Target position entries
_ _ _ _ _ _ _
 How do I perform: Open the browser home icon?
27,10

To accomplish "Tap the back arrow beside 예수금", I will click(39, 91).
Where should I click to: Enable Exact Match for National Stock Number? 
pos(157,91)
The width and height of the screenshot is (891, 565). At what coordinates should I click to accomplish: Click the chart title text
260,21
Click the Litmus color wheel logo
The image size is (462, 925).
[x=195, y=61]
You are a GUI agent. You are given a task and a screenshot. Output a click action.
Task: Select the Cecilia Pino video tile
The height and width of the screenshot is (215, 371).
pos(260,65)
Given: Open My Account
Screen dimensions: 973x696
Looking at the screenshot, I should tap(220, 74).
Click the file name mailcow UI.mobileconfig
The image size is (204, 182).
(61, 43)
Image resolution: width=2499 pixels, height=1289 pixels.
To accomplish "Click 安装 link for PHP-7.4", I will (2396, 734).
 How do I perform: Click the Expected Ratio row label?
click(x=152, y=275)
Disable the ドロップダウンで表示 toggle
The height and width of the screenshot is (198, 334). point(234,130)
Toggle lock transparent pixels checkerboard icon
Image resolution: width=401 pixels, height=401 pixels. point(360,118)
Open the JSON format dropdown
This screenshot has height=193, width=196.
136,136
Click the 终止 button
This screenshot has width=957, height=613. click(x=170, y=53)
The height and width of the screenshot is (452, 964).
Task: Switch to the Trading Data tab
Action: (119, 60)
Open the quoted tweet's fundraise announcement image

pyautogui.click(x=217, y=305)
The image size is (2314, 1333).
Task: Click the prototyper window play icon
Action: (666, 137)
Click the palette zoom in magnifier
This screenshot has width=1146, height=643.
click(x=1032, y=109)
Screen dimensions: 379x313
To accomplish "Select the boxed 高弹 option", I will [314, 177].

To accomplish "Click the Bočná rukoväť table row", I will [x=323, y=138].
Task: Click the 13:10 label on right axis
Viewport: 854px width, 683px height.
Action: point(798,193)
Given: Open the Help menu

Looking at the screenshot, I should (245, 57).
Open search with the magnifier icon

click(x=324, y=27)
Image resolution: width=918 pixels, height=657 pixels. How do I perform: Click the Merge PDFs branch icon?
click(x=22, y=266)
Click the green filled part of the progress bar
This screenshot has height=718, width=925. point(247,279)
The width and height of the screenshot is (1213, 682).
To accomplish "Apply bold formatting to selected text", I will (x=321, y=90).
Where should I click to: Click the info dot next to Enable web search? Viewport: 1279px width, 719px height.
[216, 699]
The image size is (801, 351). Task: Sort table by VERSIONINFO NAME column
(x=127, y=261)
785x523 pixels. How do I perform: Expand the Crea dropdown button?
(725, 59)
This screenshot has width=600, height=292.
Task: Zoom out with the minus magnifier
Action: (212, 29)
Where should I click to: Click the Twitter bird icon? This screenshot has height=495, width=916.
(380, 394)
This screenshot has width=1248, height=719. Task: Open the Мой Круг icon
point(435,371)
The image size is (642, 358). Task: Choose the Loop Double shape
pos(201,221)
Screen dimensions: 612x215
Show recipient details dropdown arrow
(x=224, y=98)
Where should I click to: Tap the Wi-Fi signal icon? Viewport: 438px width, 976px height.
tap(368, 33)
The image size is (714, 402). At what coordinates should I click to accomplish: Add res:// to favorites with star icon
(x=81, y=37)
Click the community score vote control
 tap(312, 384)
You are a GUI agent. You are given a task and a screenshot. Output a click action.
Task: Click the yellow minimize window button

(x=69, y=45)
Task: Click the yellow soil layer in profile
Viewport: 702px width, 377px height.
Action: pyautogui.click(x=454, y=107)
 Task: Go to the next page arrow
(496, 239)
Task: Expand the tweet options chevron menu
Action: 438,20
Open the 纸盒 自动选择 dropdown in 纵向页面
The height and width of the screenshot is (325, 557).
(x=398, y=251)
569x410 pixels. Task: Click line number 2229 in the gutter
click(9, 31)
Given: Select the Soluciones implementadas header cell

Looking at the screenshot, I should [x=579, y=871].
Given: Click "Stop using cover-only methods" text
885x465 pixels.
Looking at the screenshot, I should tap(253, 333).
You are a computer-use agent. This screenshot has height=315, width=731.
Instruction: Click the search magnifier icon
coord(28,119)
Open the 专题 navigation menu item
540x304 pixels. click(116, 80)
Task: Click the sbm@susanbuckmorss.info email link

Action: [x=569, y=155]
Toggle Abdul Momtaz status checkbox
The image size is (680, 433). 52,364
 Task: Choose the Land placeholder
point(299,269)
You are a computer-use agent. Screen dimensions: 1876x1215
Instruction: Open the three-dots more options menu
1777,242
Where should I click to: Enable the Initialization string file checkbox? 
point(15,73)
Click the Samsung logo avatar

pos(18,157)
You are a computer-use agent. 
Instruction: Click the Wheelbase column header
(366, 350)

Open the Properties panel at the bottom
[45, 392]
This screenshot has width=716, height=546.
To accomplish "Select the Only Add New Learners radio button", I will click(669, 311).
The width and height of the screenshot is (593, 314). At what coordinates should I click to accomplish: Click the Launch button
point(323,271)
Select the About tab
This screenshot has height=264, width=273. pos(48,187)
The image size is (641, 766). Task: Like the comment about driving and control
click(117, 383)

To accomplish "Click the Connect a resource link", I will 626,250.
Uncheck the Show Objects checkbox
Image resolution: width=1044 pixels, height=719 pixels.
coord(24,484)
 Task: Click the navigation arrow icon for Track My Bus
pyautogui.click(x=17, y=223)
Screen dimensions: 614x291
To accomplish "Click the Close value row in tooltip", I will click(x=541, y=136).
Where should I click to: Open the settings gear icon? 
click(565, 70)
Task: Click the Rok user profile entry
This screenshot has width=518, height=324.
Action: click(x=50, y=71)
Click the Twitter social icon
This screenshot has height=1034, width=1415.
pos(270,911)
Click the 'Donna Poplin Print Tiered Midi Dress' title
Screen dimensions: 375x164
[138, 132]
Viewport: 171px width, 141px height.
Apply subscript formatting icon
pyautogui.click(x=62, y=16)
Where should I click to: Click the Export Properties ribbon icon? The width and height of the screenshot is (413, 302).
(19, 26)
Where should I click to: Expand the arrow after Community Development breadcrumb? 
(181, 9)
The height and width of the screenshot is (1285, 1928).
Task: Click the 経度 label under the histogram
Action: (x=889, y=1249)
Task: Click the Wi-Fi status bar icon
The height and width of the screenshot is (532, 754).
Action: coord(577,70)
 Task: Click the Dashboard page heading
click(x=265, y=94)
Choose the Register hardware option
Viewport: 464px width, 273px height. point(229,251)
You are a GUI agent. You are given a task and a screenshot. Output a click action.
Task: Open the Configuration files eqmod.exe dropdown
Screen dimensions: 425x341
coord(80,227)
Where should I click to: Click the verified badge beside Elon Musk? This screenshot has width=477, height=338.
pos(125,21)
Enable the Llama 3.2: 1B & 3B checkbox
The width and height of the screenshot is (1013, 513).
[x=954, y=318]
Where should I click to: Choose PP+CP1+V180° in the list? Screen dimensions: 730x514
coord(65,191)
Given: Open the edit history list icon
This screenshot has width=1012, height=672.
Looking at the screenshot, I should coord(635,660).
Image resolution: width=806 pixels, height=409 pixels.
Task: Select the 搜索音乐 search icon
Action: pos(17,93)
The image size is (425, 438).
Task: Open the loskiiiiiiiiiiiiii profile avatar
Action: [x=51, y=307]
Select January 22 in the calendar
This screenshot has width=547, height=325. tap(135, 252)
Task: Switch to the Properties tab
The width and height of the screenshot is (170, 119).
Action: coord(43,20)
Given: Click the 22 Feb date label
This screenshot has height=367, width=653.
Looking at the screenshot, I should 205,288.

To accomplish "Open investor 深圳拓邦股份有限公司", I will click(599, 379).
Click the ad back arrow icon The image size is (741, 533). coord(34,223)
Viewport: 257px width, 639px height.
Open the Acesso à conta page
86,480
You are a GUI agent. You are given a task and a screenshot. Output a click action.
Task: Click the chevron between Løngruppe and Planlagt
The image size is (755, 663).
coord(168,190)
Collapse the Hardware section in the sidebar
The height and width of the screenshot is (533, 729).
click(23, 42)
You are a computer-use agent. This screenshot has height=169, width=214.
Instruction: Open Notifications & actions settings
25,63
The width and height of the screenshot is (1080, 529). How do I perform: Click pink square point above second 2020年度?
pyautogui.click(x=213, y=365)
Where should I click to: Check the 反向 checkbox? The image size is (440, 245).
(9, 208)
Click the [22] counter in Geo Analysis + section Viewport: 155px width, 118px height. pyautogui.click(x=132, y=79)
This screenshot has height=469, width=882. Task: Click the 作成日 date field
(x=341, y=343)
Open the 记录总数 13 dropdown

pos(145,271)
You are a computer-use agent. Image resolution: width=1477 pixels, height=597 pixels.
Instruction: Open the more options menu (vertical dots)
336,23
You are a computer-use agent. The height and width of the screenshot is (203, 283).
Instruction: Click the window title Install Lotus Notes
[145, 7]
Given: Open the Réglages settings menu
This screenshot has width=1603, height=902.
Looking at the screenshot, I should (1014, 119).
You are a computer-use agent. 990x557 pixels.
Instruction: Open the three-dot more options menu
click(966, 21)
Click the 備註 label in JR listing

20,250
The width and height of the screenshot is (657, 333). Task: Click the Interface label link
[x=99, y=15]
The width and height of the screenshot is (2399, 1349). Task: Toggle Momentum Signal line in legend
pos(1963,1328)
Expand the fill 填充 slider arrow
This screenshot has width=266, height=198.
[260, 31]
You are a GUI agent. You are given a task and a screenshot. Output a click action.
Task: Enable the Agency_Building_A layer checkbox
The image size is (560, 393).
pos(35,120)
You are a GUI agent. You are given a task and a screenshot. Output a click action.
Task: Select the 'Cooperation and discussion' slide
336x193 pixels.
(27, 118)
_ _ _ _ _ _ _
• AIM OF THE TASK:
Convert the lines of the entries above, from the line with "Task: Click the Rok user profile entry" to the line with "click(x=265, y=94)", into a JSON list of strings. Give one string per line, including both of those lines and skipping any blank lines.

• EXERCISE ANSWER:
[
  "Task: Click the Rok user profile entry",
  "This screenshot has width=518, height=324.",
  "Action: click(x=50, y=71)",
  "Click the Twitter social icon",
  "This screenshot has height=1034, width=1415.",
  "pos(270,911)",
  "Click the 'Donna Poplin Print Tiered Midi Dress' title",
  "Screen dimensions: 375x164",
  "[138, 132]",
  "Viewport: 171px width, 141px height.",
  "Apply subscript formatting icon",
  "pyautogui.click(x=62, y=16)",
  "Where should I click to: Click the Export Properties ribbon icon? The width and height of the screenshot is (413, 302).",
  "(19, 26)",
  "Where should I click to: Expand the arrow after Community Development breadcrumb? ",
  "(181, 9)",
  "The height and width of the screenshot is (1285, 1928).",
  "Task: Click the 経度 label under the histogram",
  "Action: (x=889, y=1249)",
  "Task: Click the Wi-Fi status bar icon",
  "The height and width of the screenshot is (532, 754).",
  "Action: coord(577,70)",
  " Task: Click the Dashboard page heading",
  "click(x=265, y=94)"
]